I'm at my wits end. I've been to several doctors that all look at me like I have a few screws loose and just give me anxiety meds and tell me to get more sleep. I'm trying to get more sleep. I've been trying. I'm not sure what to do. I've had problems with skin pain all of my life... my mother said she can remember me crying b/c my skin hurt starting about
age 4. This year it seems to have gotten way worse... the skin on the back of my shoulders and on my arms just HURTS and is very sensitive. I have problems keeping weight on.. always have... I'm 26 and feel a lot older b/c of my pain. I've been diagnosed by docs with Anxiety disorder.. and have had doctors mention thyroid (been tested, not a thyroid issue), Lupus (mom has it, I was negative), hypoglycemia (not tested), diabeties (not tested), and people have mentioned fibro(mother and nonblood relatives have it) and RA(grandfather has it)
My newest doctor told me straight out he doesn't believe in hypoglycemia or fibro.. if he did he would think I had it, but since he doesn't believe either exists, he thinks I just "have too many kids" (I have 3 kids) and I'm stressed (no more than the next person)
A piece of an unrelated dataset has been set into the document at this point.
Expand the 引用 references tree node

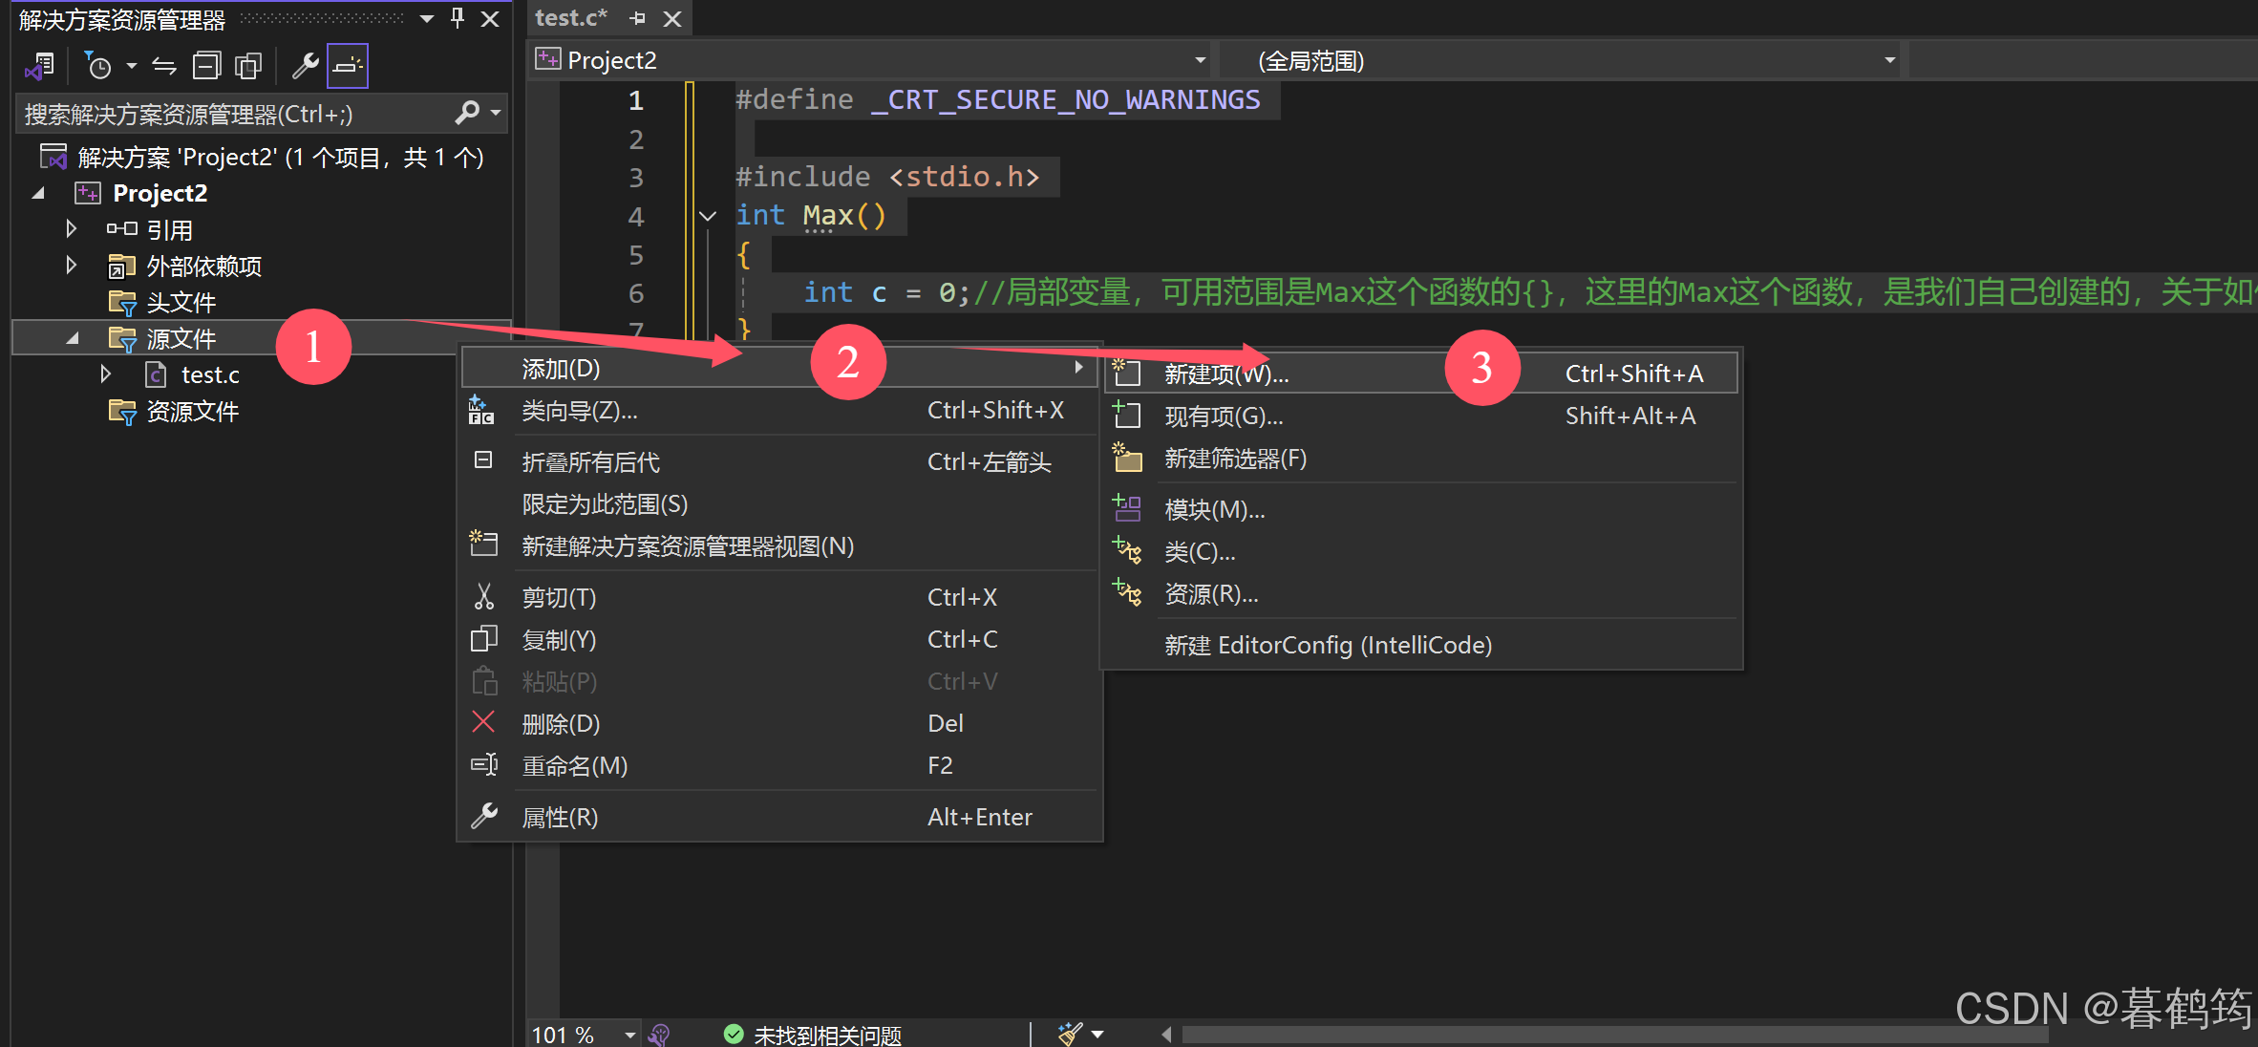(x=71, y=229)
No thyroid issue. I've had my thyroid tested by every doctor I've ever seen since I was about 14. They ALL think it's my thyroid, then when it's not that, it's just my anxiety disorder. Always. Every time. Well, this time this guys says it's STRESS and my anxiety disorder... my syptoms basically are:
-insomnia
-dizziness
-memory problems
-tired during the day
-knee pain (joint... and it seems to be getting worse really quickly.. started suddenly and has gotten worse over the last few weeks... to the point now where even sitting with my legs straight out hurts when before that was the only way they stopped hurting. This may sound crazy, but at times it feels like a bubble is in my joint and it HURTS.. other times it's like a burning pain)
-skin pain/sensitivity (to the point that my hair touching my skin hurts, my shirt touching me hurts, my bed sheets hurt.. etc..)
-anxiety
-migrains
-mild depression (mostly b/c I'm always too tired and in too much pain to do the things I'd like to do with my family)
-lowered immune system
-weight loss (unintentional of course)
-trouble thinking clearly
I'm 26 and have 3 amazing kids (2 biological, one stepson that I am legal guardian over). I work part time as a bartender (just started this year.. long after the symptoms started.. ) and I'm happily married.
I don't know if I have fibro.. I don't really know what is wrong with me.. but I can't go on like this. I've tried Paxil, Buspar, Lexapro, and Trazadone (that one for sleep). Lexapro was a nightmare for me.. literally. Paxil helped with my anxiety attacks but nothing else. I don't even know what kind of doctor I really need, but the ones I've been to all brush me off and act like I'm crazy. I'd love any advice or words of wisdom/encouragement.